Die EU hat die Agrareinfuhren aus der Ukraine nach Beginn der russischen Invasion liberalisiert. Das auf ein Jahr bis Juni 2023 befristete Abkommen dürfte im Sommer voraussichtlich verlängert werden. Wojciechowski zufolge erhob im EU-Agrarministerrat kein einziges Land die Forderung, die Einfuhren aus der Ukraine zu begrenzen. Auch Wojciechowski selbst will den Handel offenbar nicht mehr einschränken. Damit warf er seine Ende vorigen Jahres in Polen vertretene Position, die ukrainischen Agrarimporte zu limitieren, über Bord. Agrarminister beteuern ihre volle Solidarität mit der Ukraine Wojciechowski räumte ein, nicht alle Mitgliedstaaten seien mit der Aktivierung der Krisenreserve einverstanden. Es habe im Agrarrat aber auch keine Mehrheit gegen diese Maßnahme gegeben. Der amtierende Vorsitzende des EU-Agrarrates, der Schwede Peter Kullgren, betonte die volle Solidarität der EU-Landwirtschaftsminister mit der Ukraine. Die Landkorridore für den Agrarexport sollten weiter gestärkt werden. Östliche Mitgliedstaaten wollen mehr gekoppelte Beihilfen Die EU-Kommission erwägt als Stützmaßnahme auch eine geförderte Lagerhaltung von bestimmten Agrarerzeugnissen. Zusätzlich forderten neun Mitgliedstaaten, darunter Polen, Ungarn und Bulgarien, gemeinsam eine befristete Ausnahme von den Obergrenzen für gekoppelte Beihilfen. Indem Direktzahlungen innerhalb der nationalen Plafonds umgeschichtet würden, könne gezielt und zugleich haushaltsneutral geholfen werden, argumentierte die von Ungarn angeführte Gruppe. Deutschland fordert Verdopplung der GVE-Obergrenze für Rinder

Die EU-Agrarminister debattierten gestern auch über die geplante EU-Richtlinie über Industrieemissionen (IED). Bundeslandwirtschaftsminister Cem Özdemir sprach sich in den Verhandlungen für eine Verdopplung des Schwellenwerts für die Rinderhaltung aus.

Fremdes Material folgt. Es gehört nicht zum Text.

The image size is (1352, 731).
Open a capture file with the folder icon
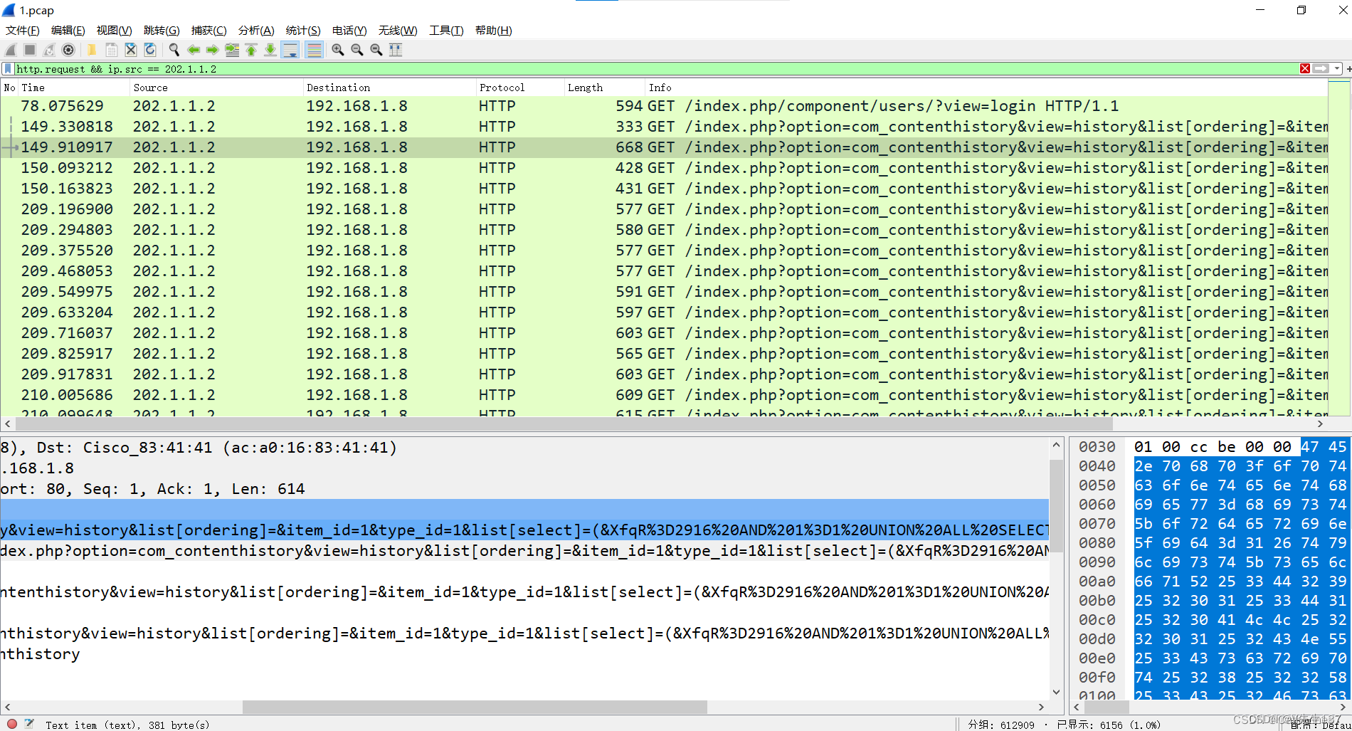pos(92,50)
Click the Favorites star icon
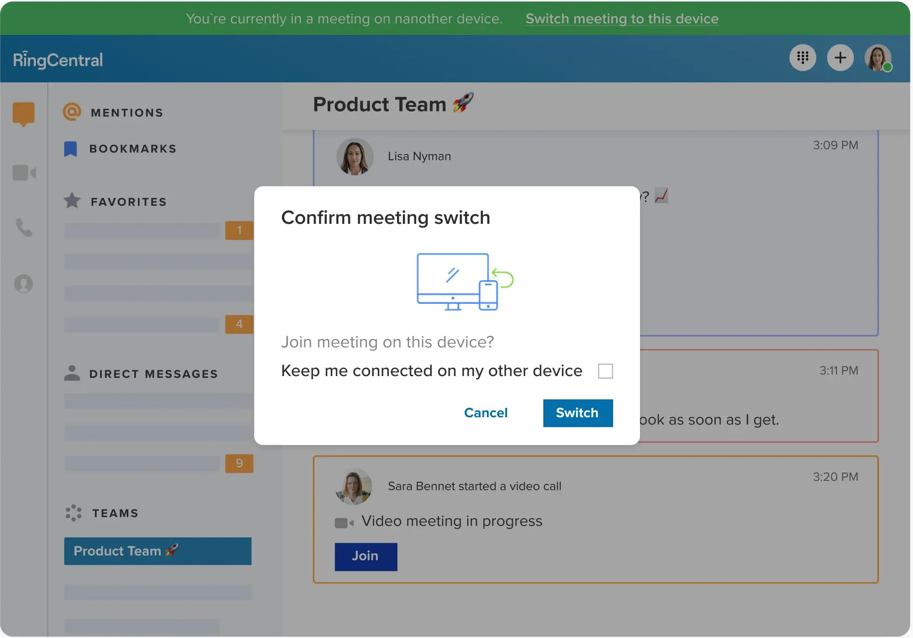Viewport: 913px width, 638px height. point(72,201)
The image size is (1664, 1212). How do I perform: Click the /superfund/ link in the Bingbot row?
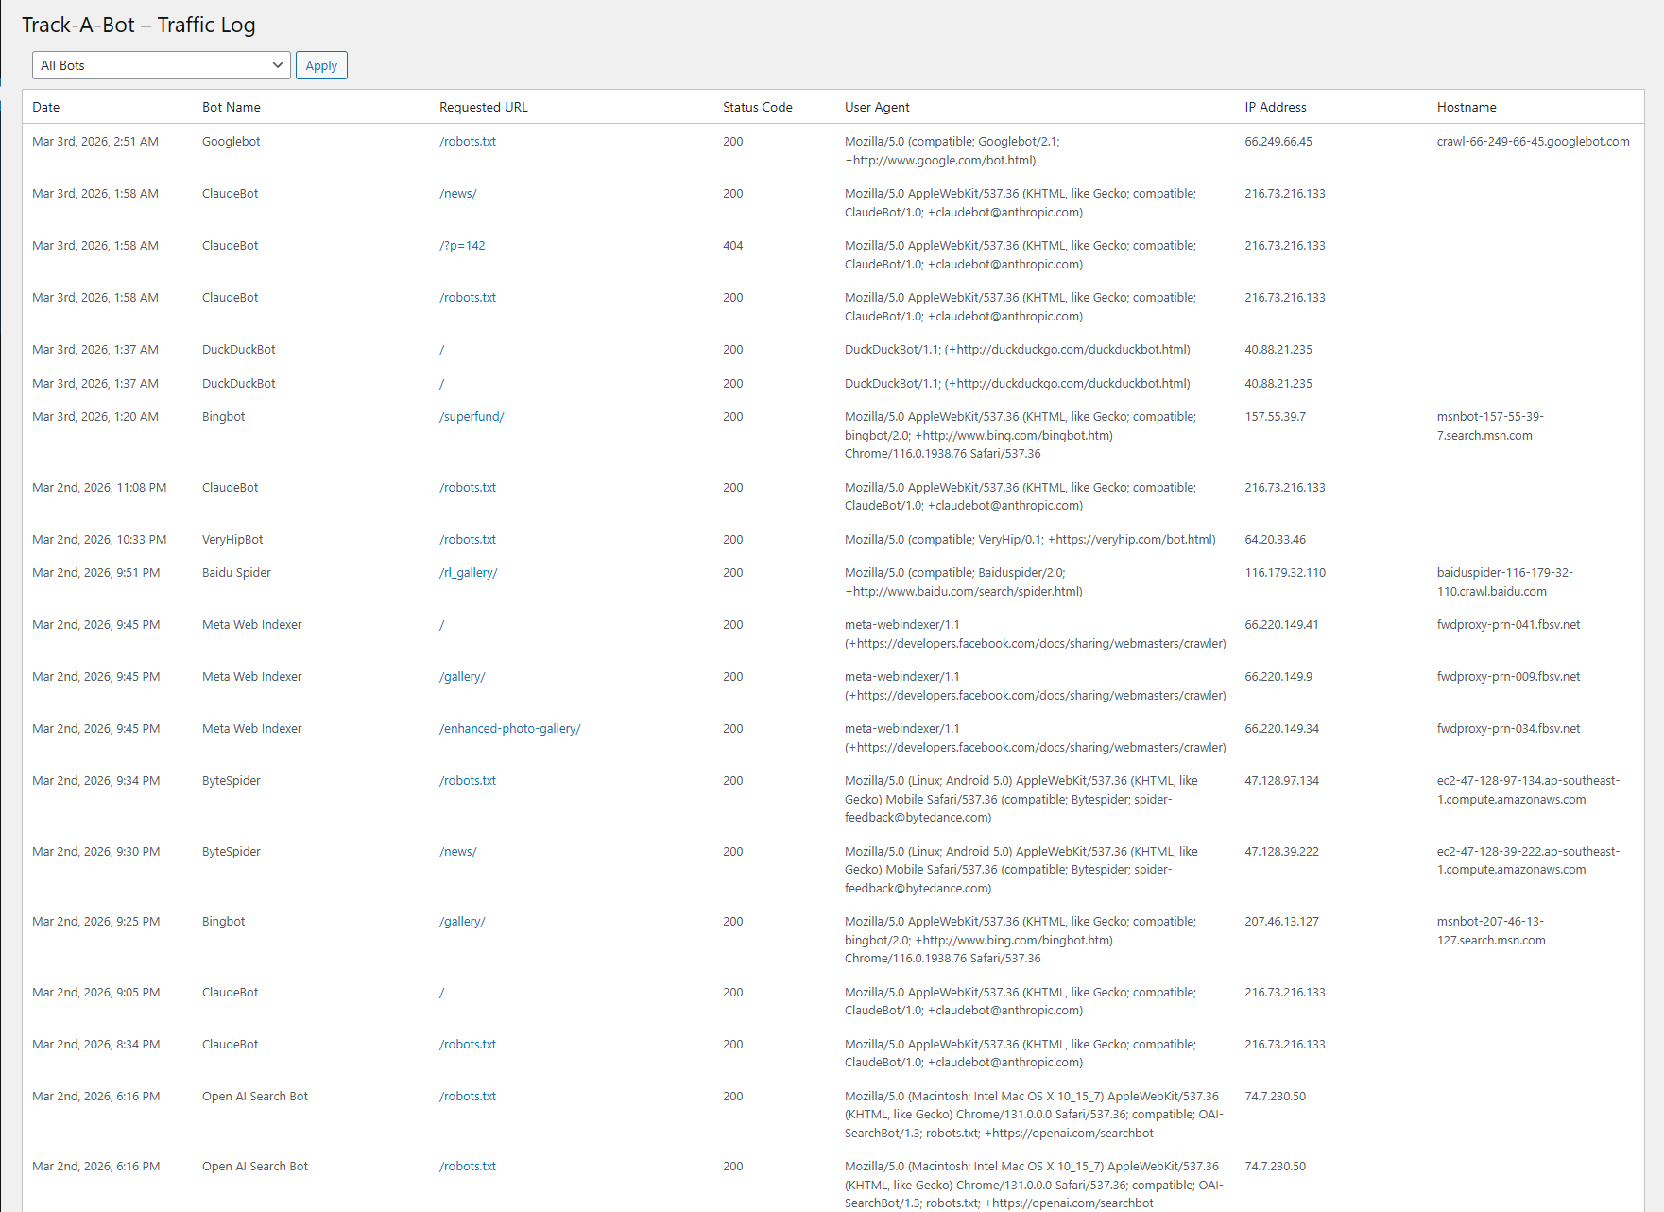coord(472,416)
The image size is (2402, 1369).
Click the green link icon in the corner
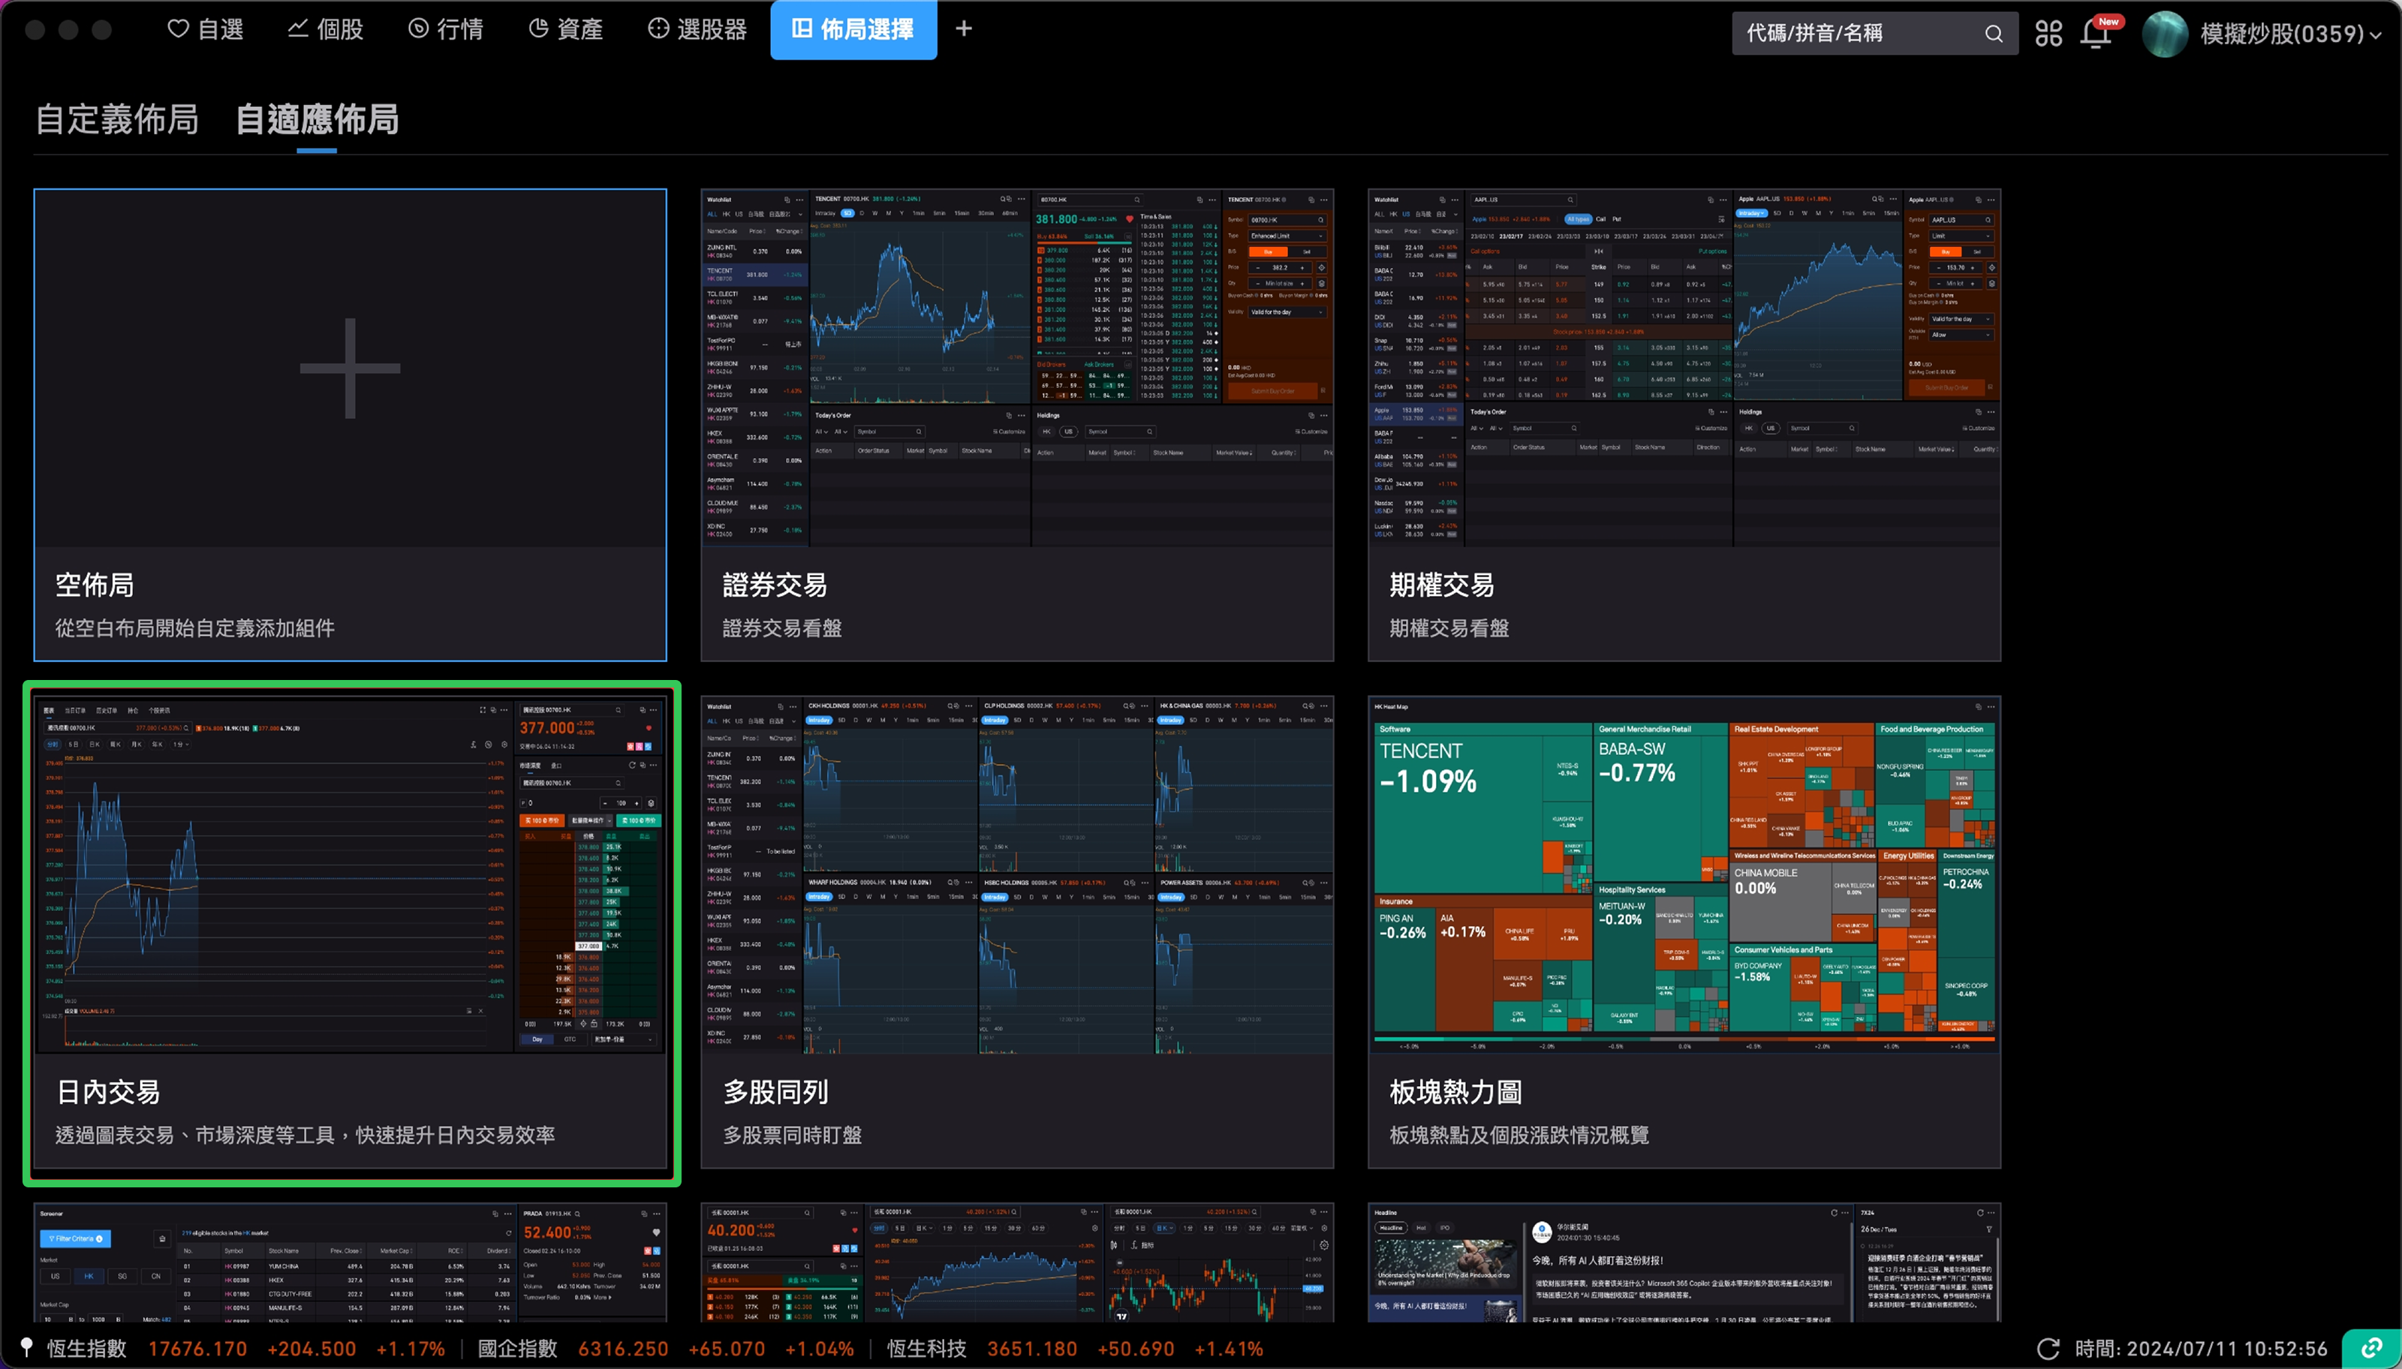(x=2371, y=1348)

Özdemir zufolge wäre eine Obergrenze von 300 Großvieheinheiten (GVE) bei Rindern „ein realistischer Vorschlag“. Grundsätzlich hält er die Aufnahme der Rinderhaltung in die Richtlinie angesichts des Beitrags zu den Methan- und Ammoniakemissionen für sachgerecht.

Agrarkommissar Wojciechowski machte hingegen deutlich, dass die EU-Kommission an ihrem Vorschlag einer Obergrenze von 150 GVE festhalte. Seiner Auffassung nach kommt es nicht vor allem auf die Höhe der Obergrenze an, sondern auf die mit einer Überschreitung verbundenen Auflagen. (Quelle: agrarheute)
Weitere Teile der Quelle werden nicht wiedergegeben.